GOOD MORNING, AND here’s wishing you a happy and healthy 2022. You know that ACDS exists as a part of Governor Hutchinson’s vision of filling our IT workforce gap with trained Arkansans. Toward that end, in this month’s newsletter we’re introducing Edition 2 of ITARKANSAS Magazine. This publication has something for everybody, but its main message is directed at high school students, their parents, and their career advisors. The magazine provides examples of great IT opportunities right here in Arkansas, and multiple pathways to start and create great IT careers.
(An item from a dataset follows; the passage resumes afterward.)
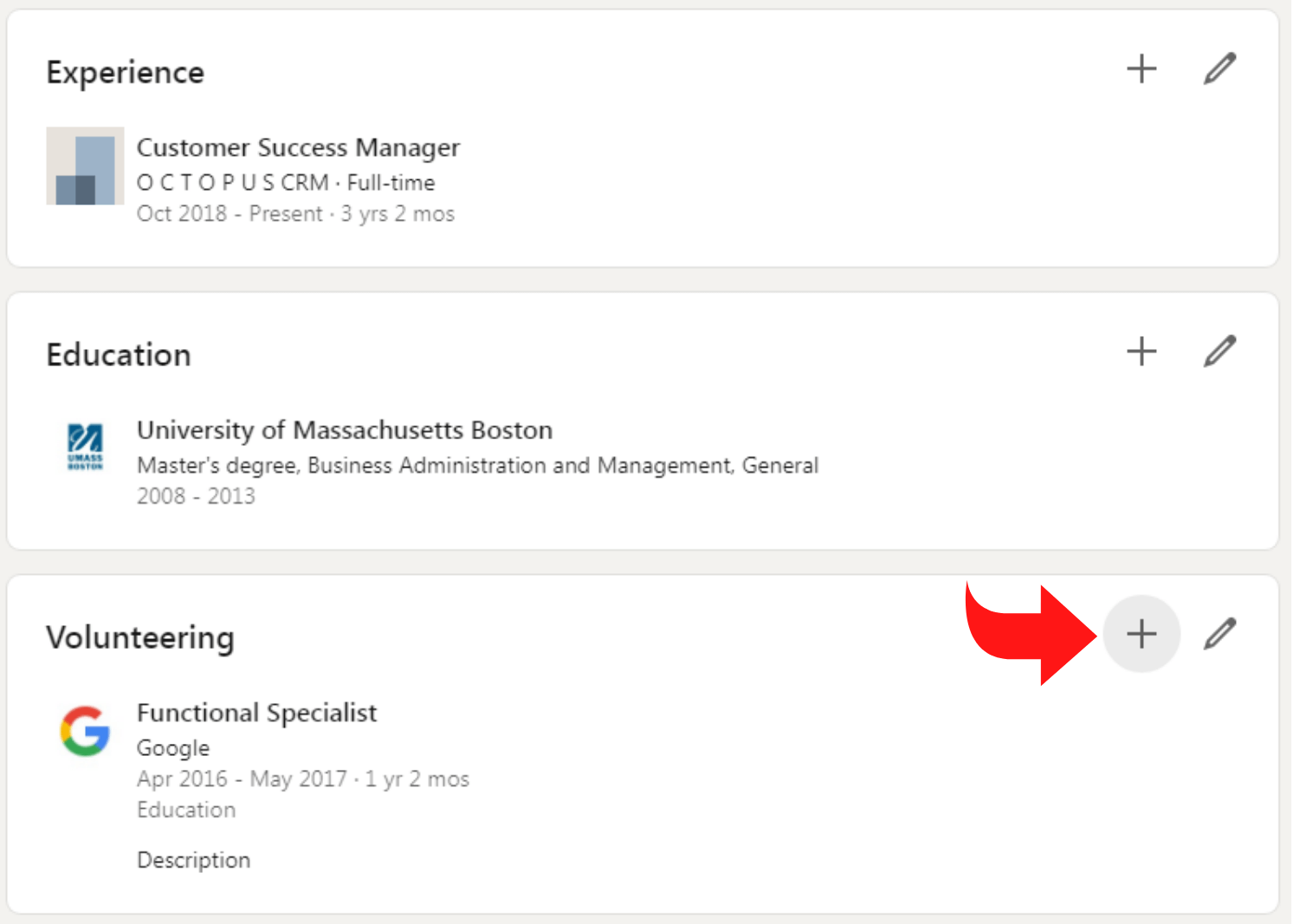Select the Master's degree description line
Viewport: 1293px width, 924px height.
coord(477,466)
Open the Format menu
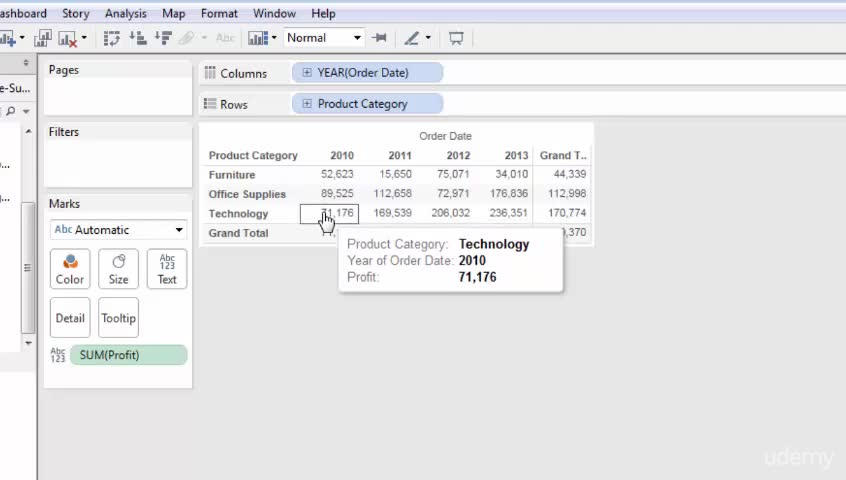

While you often hear us at ACDS talking up the benefits of Registered Apprenticeships, we know that in order to address and sustain the availability of Arkansans working for Arkansas employers in IT, it’s imperative that we as a state systematically focus on this overall pipeline that starts much earlier in our education system. Governor Hutchinson initiated that just as soon as he was elected, making computer science courses available in our high schools, and under the guidance and leadership of Anthony Owen, State Director of Computer Science Education for the Arkansas Department of Education, we have 242 high schools with students enrolled in these courses, and we’re approaching 60,000 student enrollments since the 2014-2015 school year.
In the present school year of 2021-2022, we have 13,537 enrollments. And while enrollments are up at every grade level, Owen reports that the largest number of enrollments are from the state’s ninth graders. Meanwhile, more than 750 eighth graders are taking a computer science course for high school credit, and 593 high school students are enrolled for concurrent credit for college courses.
That is a pipeline that our state’s colleges and universities can work with, taking these young Arkansans’ passion, potential, and past performance and almost immediately adding value for the Arkansas companies requiring those IT skills.
Thank you, Governor Hutchinson, and thank you, Anthony Owen.